■ **Provided records**
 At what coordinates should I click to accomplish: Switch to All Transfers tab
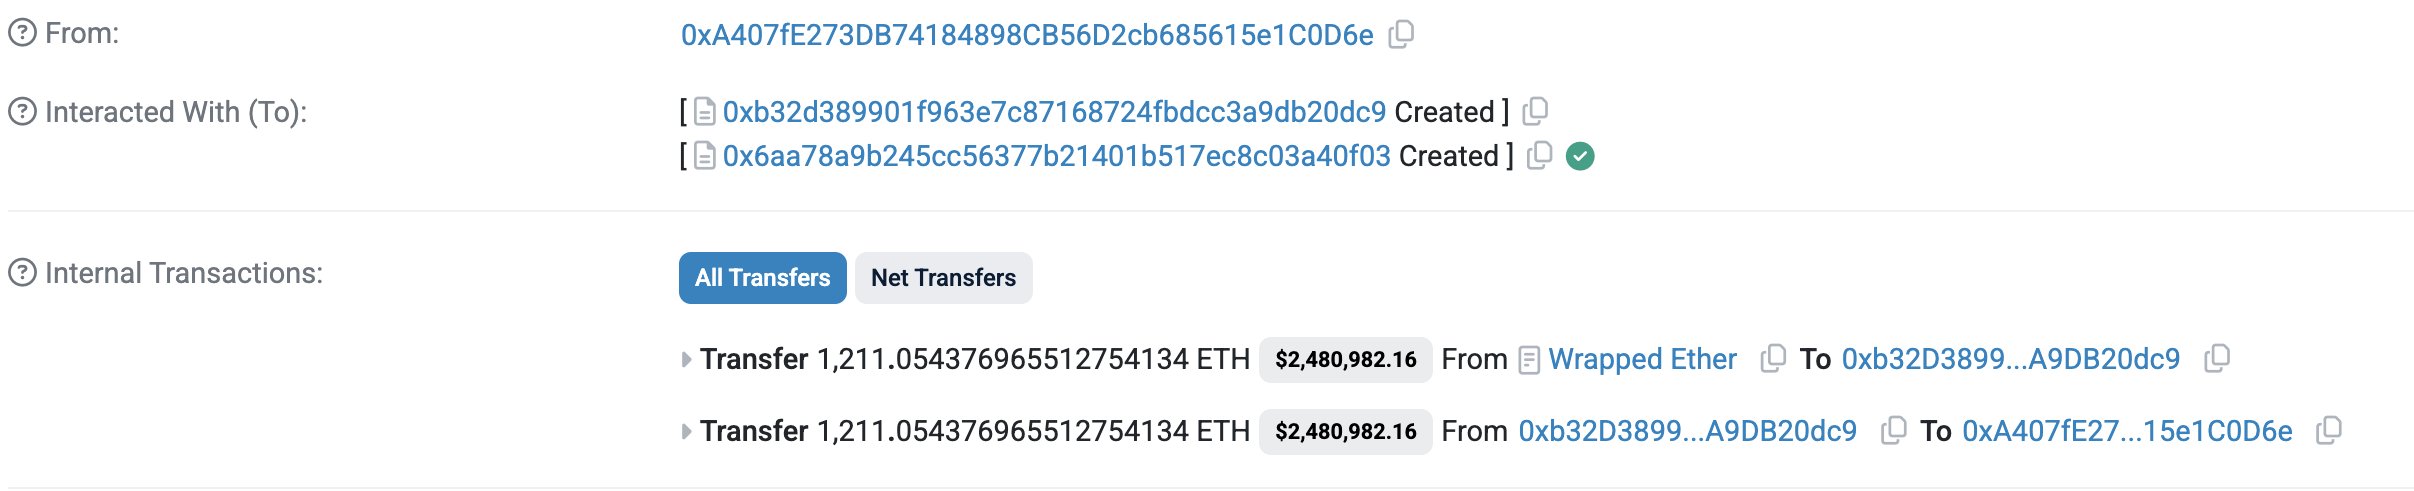pyautogui.click(x=762, y=278)
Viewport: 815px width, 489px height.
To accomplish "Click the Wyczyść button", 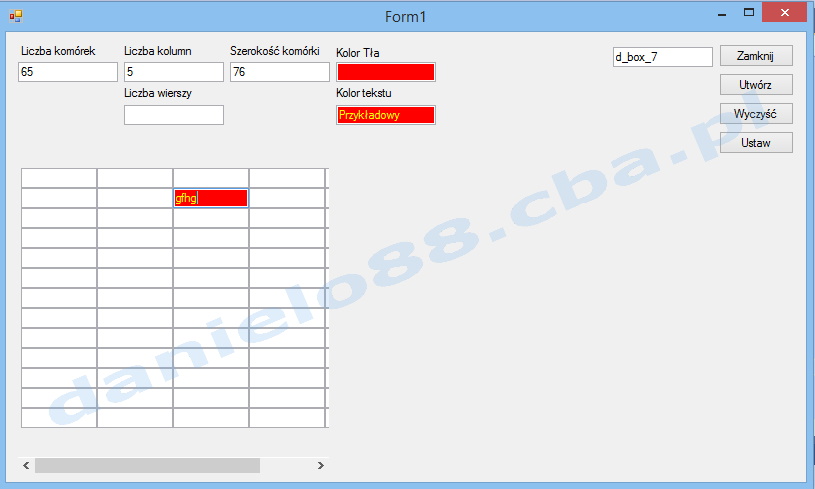I will point(756,114).
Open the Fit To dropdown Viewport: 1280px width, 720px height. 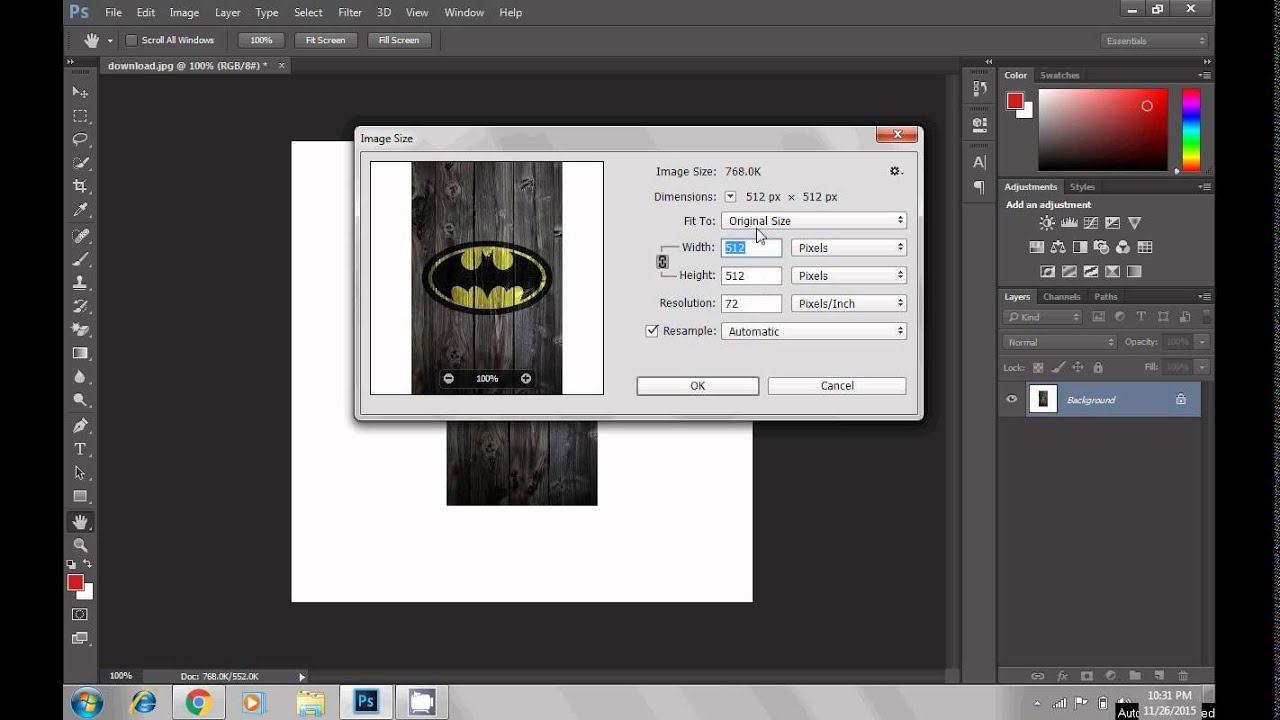[813, 221]
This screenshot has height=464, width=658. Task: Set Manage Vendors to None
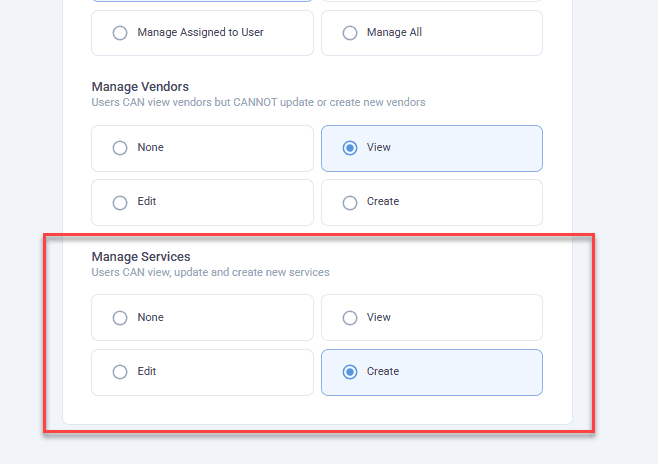(x=120, y=148)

■ **Activity**
Nothing is needed beyond an exact transcription of the lines from the one containing "This screenshot has" to the end of the entries above, with the pictures omitted.

■ **Result for this task**
This screenshot has height=464, width=658. Task: Set Manage Vendors to None
(x=120, y=148)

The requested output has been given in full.